Exercise aim
Reproduce verbatim the lines starting at the one containing "Expand the 矩形管 30X20X1.5(1) feature" and ending at the last line of the records, both ends included.

## Begin Materials provided

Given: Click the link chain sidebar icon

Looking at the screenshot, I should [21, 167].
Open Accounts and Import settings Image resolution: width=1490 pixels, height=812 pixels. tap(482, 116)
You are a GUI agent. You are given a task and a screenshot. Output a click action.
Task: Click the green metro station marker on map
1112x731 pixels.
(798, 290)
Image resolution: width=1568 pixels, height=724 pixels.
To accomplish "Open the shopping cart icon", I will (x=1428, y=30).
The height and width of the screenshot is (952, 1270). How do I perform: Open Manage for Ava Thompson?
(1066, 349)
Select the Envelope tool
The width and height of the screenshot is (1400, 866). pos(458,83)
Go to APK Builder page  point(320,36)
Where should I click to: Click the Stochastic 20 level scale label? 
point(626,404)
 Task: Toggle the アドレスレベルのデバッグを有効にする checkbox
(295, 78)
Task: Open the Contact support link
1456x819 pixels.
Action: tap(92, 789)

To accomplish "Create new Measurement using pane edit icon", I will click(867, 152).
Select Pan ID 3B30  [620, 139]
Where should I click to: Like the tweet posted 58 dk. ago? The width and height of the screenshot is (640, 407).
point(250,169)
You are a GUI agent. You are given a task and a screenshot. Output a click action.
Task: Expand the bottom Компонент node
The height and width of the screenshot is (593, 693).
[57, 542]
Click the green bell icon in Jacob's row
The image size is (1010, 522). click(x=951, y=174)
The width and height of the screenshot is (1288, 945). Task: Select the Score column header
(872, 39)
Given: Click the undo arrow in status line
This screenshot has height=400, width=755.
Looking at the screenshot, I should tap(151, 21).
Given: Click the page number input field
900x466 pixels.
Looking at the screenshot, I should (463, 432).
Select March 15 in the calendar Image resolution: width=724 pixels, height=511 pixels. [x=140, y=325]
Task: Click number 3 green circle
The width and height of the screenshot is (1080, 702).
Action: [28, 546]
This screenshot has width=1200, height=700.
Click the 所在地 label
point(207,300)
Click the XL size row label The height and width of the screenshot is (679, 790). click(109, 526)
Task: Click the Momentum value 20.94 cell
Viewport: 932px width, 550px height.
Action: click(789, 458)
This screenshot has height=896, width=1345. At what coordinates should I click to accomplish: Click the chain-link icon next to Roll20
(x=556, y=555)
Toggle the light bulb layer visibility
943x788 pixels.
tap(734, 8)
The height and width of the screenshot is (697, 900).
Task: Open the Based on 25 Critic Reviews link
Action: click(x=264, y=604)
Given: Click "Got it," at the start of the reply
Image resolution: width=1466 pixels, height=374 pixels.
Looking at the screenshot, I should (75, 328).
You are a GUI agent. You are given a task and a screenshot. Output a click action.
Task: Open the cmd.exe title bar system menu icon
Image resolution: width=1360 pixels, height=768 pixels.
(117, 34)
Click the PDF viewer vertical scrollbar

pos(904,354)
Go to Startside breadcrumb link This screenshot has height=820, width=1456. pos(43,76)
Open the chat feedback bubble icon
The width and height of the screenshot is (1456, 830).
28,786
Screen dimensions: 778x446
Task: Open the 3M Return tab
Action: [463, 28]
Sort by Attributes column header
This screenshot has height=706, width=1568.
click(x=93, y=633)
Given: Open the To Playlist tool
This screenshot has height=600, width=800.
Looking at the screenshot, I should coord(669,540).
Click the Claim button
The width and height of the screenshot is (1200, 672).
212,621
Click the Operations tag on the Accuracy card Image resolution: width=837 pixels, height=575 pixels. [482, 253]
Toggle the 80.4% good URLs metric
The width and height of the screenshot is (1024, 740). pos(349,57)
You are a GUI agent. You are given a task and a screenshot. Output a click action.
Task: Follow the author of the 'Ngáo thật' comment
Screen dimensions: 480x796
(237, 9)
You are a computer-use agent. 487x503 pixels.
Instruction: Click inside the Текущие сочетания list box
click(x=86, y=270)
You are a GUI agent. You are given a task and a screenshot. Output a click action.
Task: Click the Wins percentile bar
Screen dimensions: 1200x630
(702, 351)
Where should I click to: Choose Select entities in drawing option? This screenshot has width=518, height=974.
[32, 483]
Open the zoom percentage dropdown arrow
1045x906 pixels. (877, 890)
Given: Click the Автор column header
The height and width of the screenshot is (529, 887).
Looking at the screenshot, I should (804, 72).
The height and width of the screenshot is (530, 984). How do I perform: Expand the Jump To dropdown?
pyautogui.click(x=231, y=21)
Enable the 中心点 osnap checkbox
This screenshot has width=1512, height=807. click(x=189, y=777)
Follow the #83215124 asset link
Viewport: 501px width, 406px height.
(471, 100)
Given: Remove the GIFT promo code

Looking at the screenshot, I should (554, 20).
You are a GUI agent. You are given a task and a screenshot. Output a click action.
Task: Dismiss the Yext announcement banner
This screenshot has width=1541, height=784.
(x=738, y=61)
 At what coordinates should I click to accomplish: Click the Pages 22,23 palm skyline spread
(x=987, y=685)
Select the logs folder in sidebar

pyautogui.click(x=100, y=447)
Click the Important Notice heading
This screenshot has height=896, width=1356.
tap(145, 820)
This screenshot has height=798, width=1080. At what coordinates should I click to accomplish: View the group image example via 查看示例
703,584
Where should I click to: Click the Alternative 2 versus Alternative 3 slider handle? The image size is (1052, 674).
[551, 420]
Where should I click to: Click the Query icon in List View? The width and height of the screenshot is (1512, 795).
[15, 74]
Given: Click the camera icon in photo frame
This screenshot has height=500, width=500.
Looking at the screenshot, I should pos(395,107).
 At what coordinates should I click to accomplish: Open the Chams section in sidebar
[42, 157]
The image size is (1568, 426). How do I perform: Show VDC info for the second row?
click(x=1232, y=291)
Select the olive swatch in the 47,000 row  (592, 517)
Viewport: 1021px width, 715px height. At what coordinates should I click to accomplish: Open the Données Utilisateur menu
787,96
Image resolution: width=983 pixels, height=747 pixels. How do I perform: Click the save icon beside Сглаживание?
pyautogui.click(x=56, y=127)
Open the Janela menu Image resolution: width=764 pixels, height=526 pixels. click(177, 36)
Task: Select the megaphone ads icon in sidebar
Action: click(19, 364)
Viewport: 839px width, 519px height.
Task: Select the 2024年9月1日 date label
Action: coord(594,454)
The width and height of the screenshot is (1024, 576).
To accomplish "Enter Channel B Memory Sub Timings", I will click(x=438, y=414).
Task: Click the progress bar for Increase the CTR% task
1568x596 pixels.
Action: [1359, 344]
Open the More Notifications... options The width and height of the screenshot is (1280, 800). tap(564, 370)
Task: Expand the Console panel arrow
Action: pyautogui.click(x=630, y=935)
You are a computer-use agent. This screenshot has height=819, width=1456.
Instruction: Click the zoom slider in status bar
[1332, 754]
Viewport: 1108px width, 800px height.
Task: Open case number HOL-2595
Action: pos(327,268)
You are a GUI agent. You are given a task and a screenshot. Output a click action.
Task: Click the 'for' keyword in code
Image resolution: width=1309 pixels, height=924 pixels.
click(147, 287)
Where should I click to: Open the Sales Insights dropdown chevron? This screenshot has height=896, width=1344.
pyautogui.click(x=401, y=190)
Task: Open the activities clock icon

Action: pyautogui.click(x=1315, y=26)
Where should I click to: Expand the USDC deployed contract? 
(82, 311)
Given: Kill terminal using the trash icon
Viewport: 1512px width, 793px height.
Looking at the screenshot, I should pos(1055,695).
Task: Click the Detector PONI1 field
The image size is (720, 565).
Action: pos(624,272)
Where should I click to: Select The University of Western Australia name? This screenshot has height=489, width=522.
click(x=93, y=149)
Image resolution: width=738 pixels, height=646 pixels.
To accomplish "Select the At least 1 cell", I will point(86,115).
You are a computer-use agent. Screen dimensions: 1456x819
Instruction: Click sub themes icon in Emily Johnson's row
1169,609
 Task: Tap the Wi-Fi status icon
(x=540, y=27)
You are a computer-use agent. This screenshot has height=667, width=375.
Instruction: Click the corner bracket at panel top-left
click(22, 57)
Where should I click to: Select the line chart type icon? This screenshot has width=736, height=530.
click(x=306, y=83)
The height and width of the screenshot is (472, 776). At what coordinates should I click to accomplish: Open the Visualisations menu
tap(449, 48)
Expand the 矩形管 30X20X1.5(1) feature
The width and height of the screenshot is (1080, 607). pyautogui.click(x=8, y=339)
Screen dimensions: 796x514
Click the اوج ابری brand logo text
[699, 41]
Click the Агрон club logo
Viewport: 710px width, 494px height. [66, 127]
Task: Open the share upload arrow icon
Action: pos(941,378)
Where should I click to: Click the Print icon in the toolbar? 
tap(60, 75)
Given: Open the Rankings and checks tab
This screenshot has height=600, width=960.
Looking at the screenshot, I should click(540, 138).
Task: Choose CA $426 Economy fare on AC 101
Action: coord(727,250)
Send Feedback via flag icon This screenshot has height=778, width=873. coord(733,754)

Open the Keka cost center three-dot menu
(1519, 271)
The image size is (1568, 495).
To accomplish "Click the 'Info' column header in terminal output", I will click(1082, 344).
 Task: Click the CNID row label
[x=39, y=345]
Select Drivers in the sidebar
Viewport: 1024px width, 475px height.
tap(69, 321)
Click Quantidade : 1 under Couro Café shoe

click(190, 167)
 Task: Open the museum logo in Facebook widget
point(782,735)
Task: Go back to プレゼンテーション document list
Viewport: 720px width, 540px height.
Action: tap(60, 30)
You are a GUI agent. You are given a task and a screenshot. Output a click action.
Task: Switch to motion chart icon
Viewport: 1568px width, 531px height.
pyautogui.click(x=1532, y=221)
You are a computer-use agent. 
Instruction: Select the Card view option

## End Materials provided

Answer to this task
Expand the 矩形管 30X20X1.5(1) feature
The width and height of the screenshot is (1080, 607). pyautogui.click(x=8, y=339)
Screen dimensions: 796x514
Click the اوج ابری brand logo text
[699, 41]
Click the Агрон club logo
Viewport: 710px width, 494px height. [66, 127]
Task: Open the share upload arrow icon
Action: pos(941,378)
Where should I click to: Click the Print icon in the toolbar? 
tap(60, 75)
Given: Open the Rankings and checks tab
This screenshot has height=600, width=960.
Looking at the screenshot, I should click(540, 138).
Task: Choose CA $426 Economy fare on AC 101
Action: coord(727,250)
Send Feedback via flag icon This screenshot has height=778, width=873. coord(733,754)

Open the Keka cost center three-dot menu
(1519, 271)
The image size is (1568, 495).
To accomplish "Click the 'Info' column header in terminal output", I will click(1082, 344).
 Task: Click the CNID row label
[x=39, y=345]
Select Drivers in the sidebar
Viewport: 1024px width, 475px height.
tap(69, 321)
Click Quantidade : 1 under Couro Café shoe

click(190, 167)
 Task: Open the museum logo in Facebook widget
point(782,735)
Task: Go back to プレゼンテーション document list
Viewport: 720px width, 540px height.
Action: tap(60, 30)
You are a GUI agent. You are given a task and a screenshot. Output a click action.
Task: Switch to motion chart icon
Viewport: 1568px width, 531px height.
pyautogui.click(x=1532, y=221)
You are a computer-use agent. 
Instruction: Select the Card view option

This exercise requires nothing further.